Stored items:
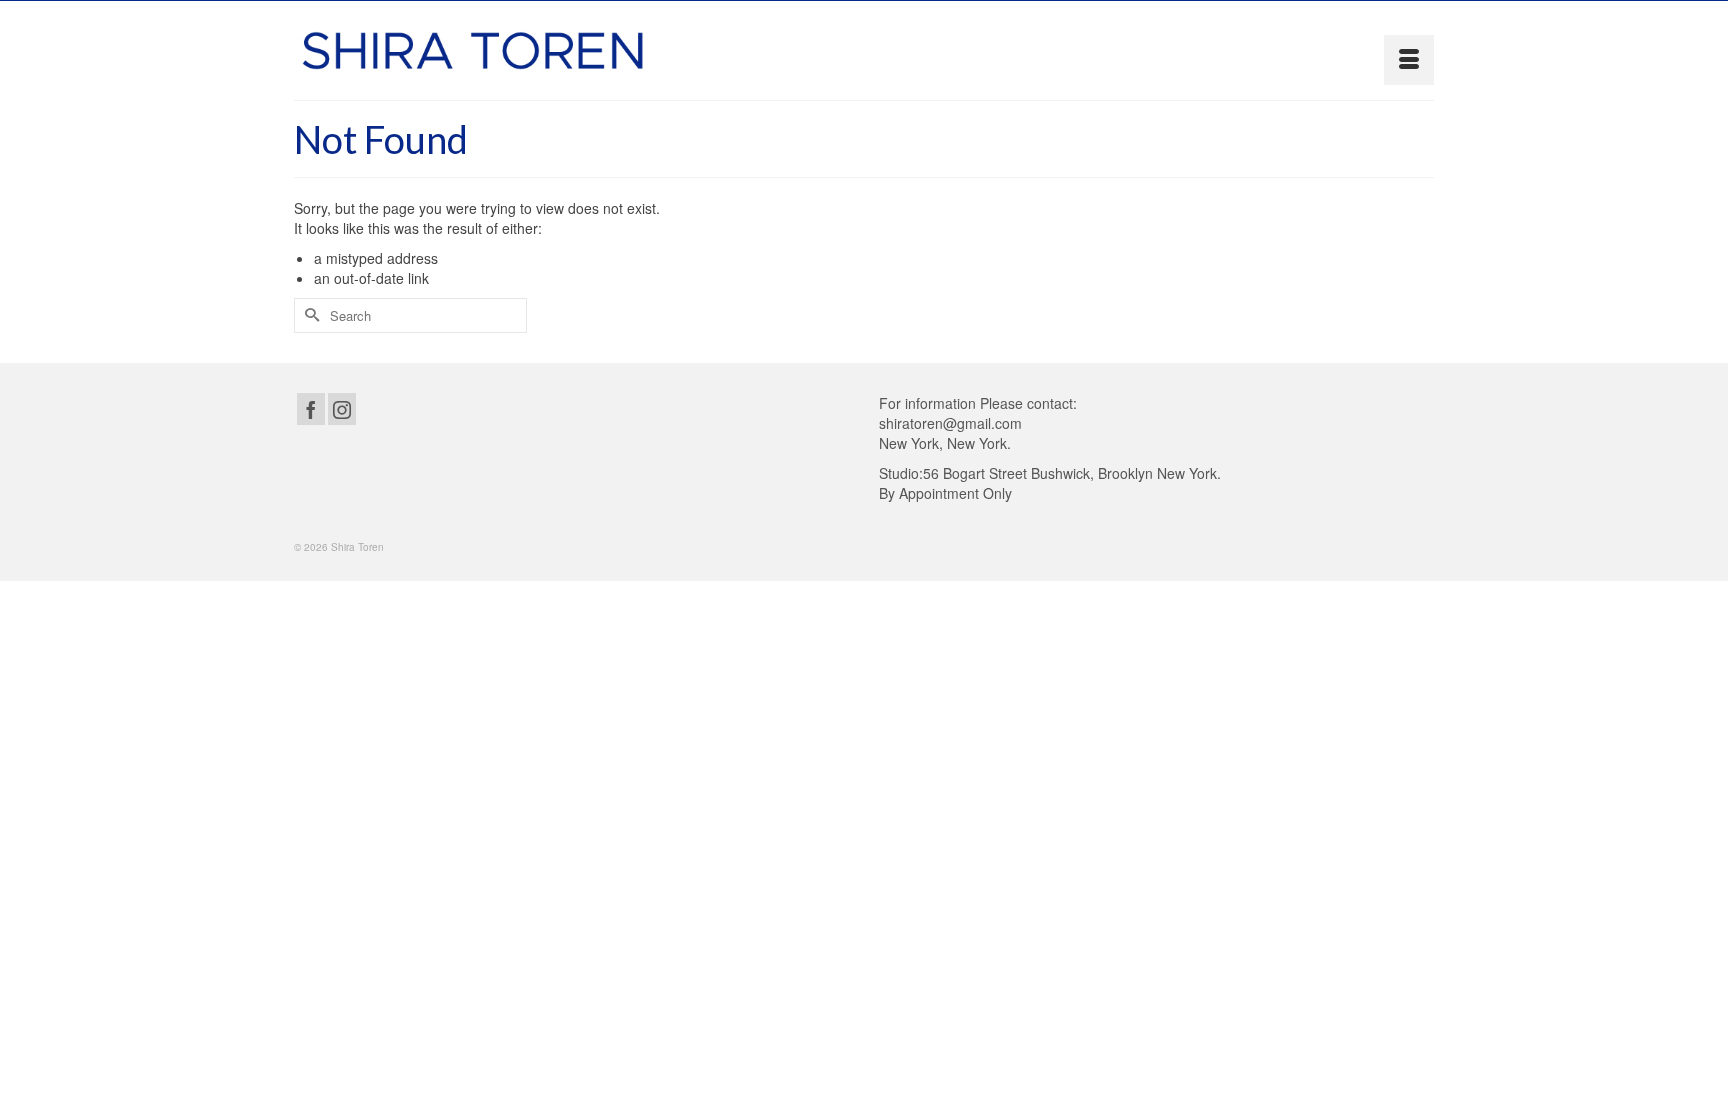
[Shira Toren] (474, 50)
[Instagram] (342, 409)
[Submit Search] (309, 315)
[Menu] (1409, 60)
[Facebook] (311, 409)
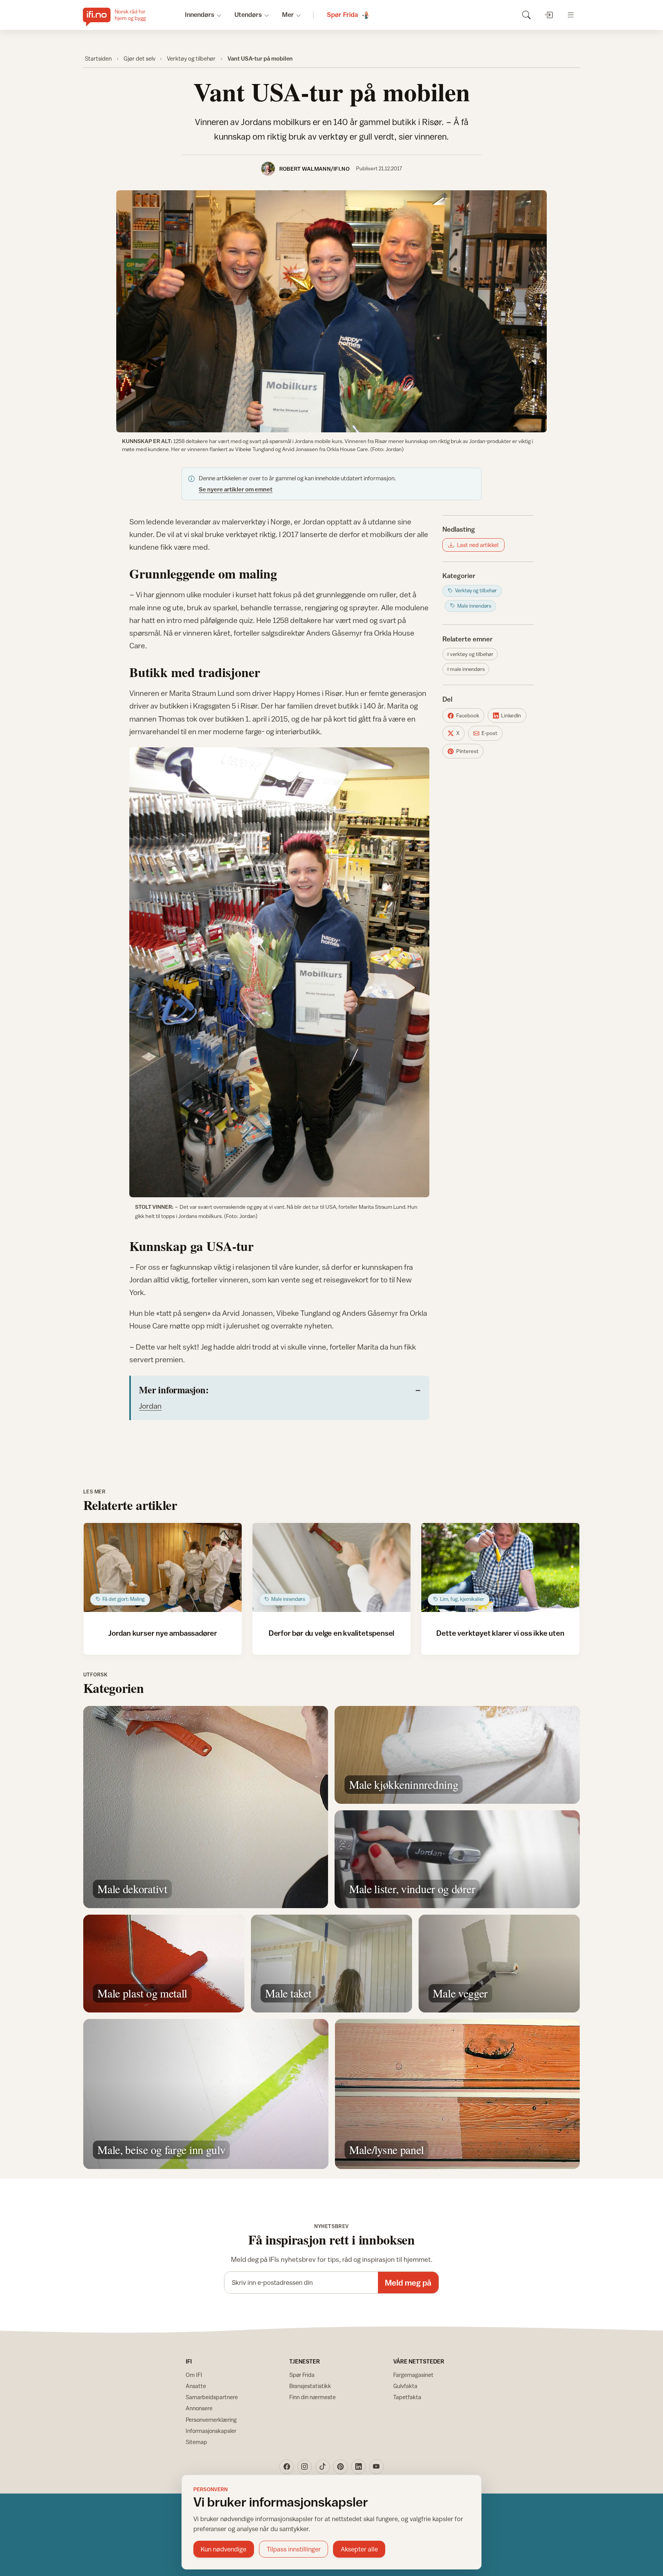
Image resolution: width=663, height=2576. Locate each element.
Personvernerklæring (211, 2419)
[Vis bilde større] (331, 311)
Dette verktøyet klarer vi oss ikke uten (500, 1632)
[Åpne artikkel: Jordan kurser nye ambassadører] (163, 1567)
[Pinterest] (340, 2466)
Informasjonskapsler (211, 2431)
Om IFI (194, 2375)
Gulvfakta (405, 2386)
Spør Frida (302, 2375)
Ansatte (196, 2386)
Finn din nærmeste (312, 2397)
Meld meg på (408, 2283)
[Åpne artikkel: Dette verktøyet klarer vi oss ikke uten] (500, 1567)
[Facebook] (286, 2466)
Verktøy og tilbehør (191, 58)
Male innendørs (467, 669)
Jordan (150, 1405)
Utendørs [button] (248, 14)
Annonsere (199, 2408)
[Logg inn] (548, 14)
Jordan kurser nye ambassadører (162, 1632)
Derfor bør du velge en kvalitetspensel (332, 1632)
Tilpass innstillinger (294, 2549)
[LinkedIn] (358, 2466)
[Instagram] (304, 2466)
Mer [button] (288, 14)
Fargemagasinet (413, 2375)
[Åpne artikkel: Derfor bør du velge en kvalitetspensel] (331, 1567)
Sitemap (196, 2442)
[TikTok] (322, 2466)
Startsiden (98, 58)
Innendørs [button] (199, 14)
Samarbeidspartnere (212, 2397)
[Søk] (526, 14)
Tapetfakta (407, 2397)
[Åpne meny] (570, 14)
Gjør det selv (139, 58)
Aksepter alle (359, 2549)
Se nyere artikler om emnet (235, 489)
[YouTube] (376, 2466)
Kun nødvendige (223, 2549)
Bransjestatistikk (310, 2386)
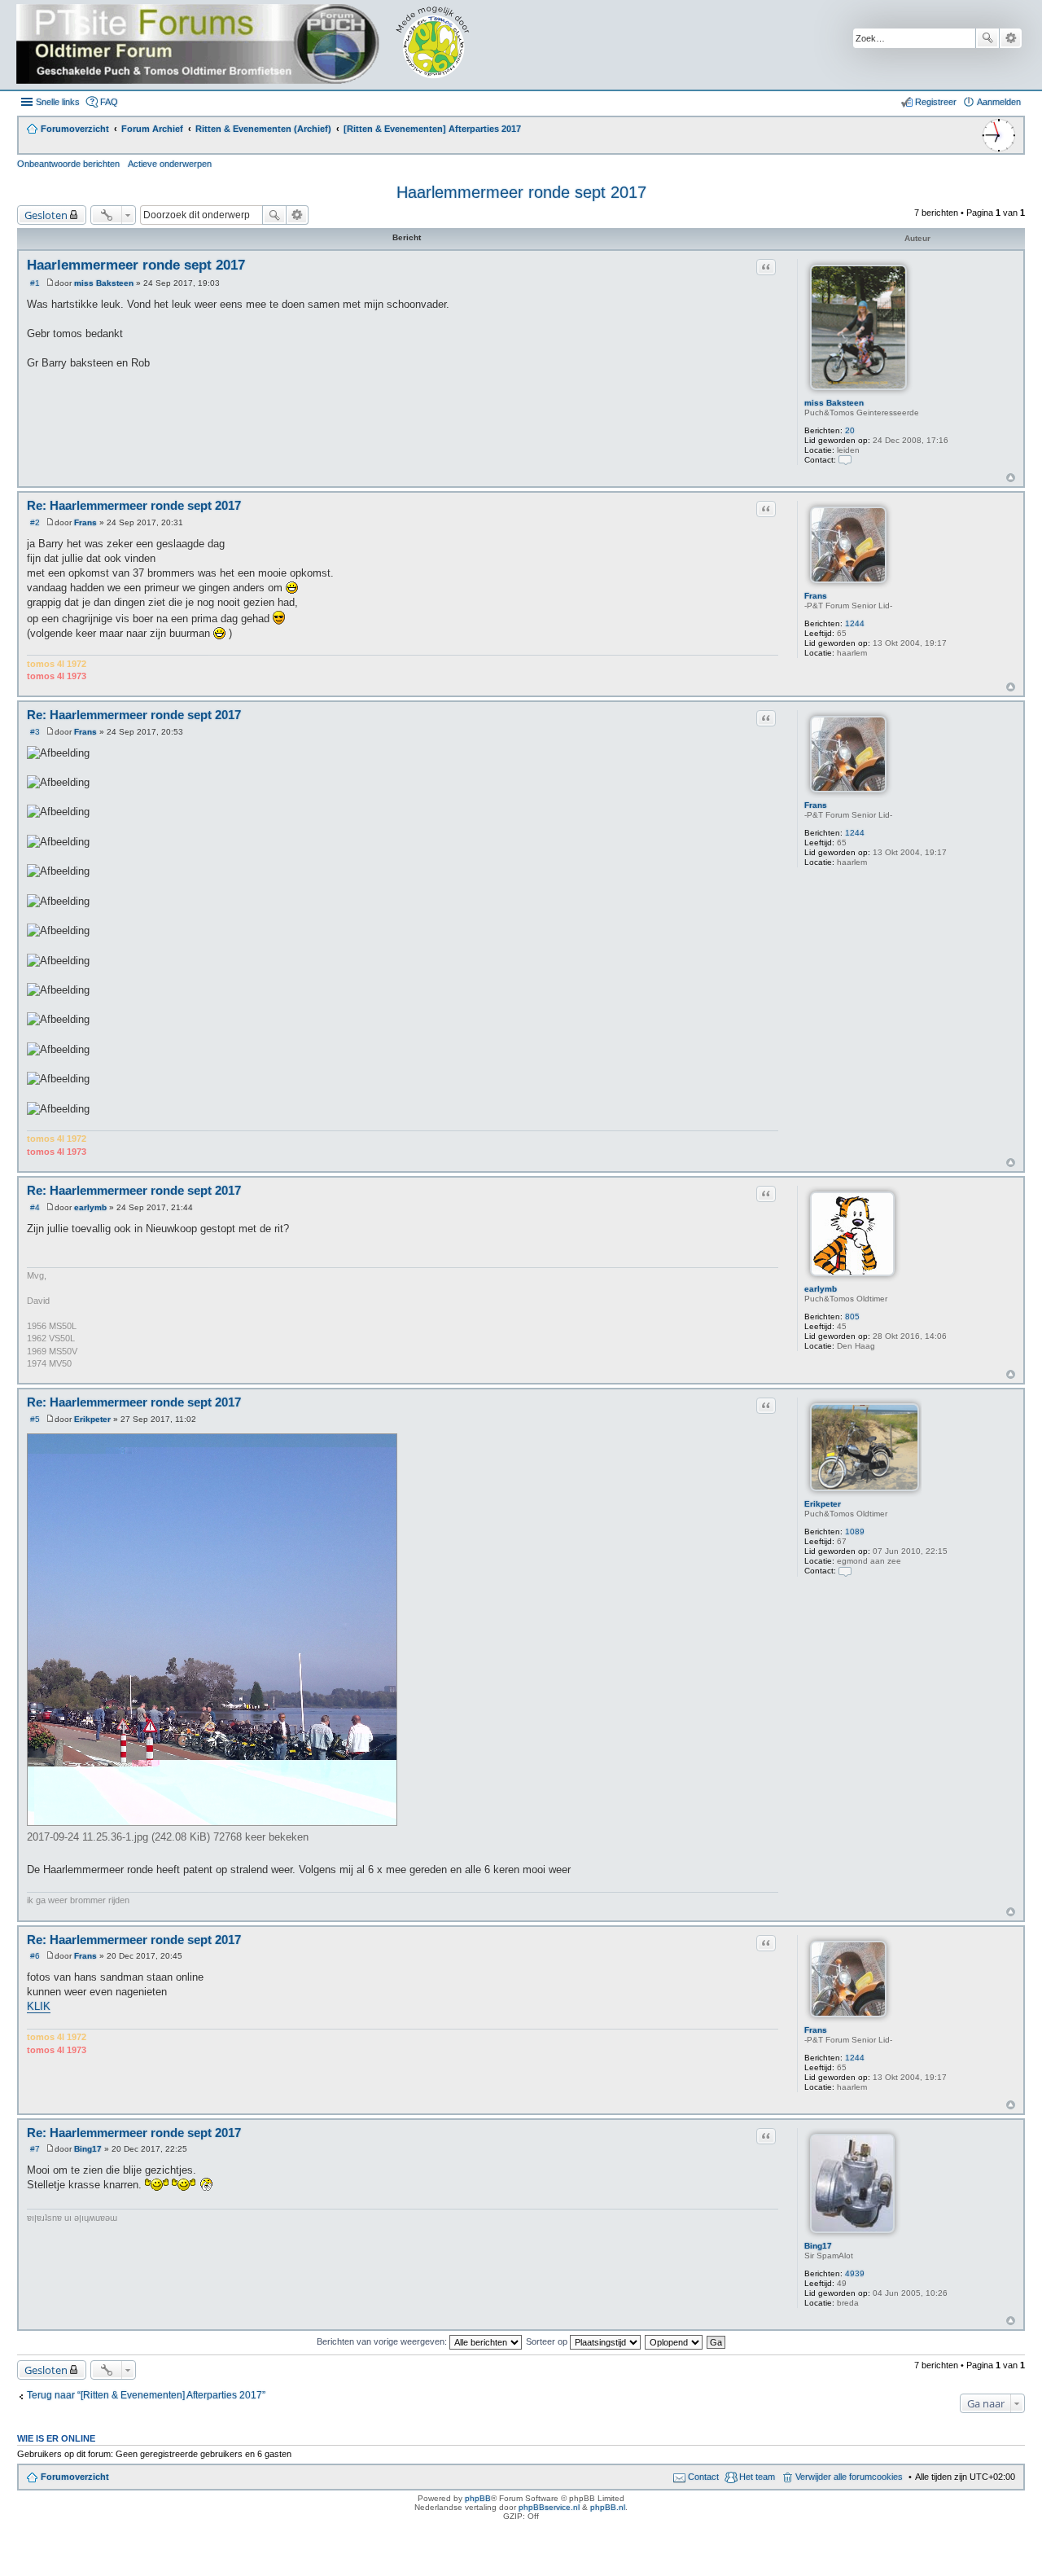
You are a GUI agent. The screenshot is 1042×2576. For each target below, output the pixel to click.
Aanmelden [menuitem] (999, 102)
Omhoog (1010, 477)
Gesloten (46, 215)
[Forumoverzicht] (254, 45)
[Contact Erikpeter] (845, 1570)
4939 (855, 2273)
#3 (35, 731)
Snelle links (58, 102)
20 (850, 430)
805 (852, 1316)
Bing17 (818, 2245)
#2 (35, 522)
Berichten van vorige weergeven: (383, 2341)
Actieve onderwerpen (170, 164)
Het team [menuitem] (757, 2477)
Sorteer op (548, 2341)
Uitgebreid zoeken (1011, 38)
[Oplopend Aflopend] (674, 2341)
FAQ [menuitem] (109, 102)
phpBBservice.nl (549, 2507)
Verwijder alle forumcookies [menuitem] (849, 2477)
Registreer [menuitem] (936, 102)
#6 (35, 1955)
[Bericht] (50, 283)
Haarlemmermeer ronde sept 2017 (521, 192)
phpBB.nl (607, 2507)
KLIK (38, 2006)
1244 (855, 623)
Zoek (987, 38)
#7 (35, 2148)
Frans (815, 595)
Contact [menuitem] (703, 2477)
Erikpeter (822, 1503)
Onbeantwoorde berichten (68, 164)
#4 (35, 1207)
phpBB (478, 2498)
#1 (35, 283)
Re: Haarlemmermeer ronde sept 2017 (134, 505)
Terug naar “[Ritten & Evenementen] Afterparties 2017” (146, 2395)
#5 (35, 1419)
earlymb (820, 1288)
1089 (855, 1531)
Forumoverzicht (75, 2477)
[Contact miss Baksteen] (845, 459)
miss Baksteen (834, 402)
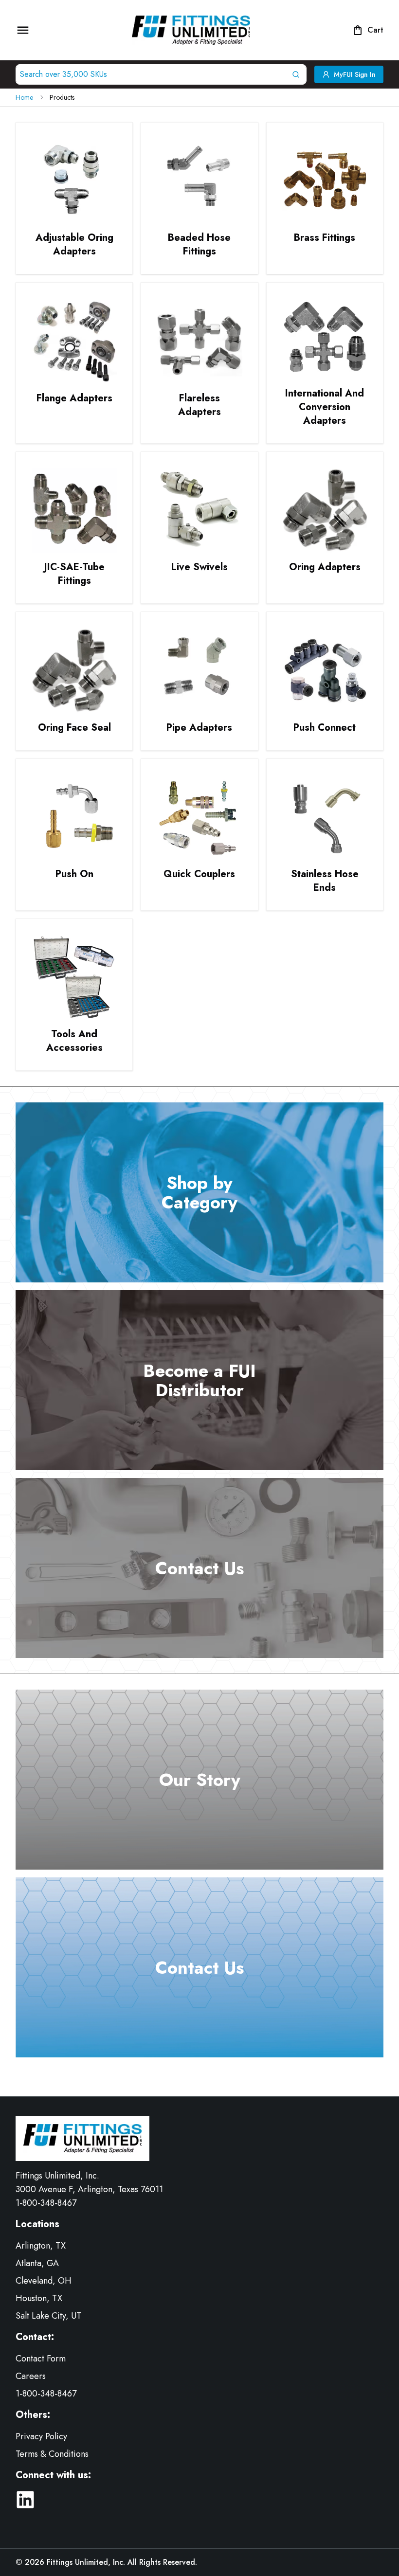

What you should do: Read through the entries above and copy each line that has the string "miss" in it.

Solved exercise:
[Contact miss Baksteen] (845, 459)
miss Baksteen (834, 402)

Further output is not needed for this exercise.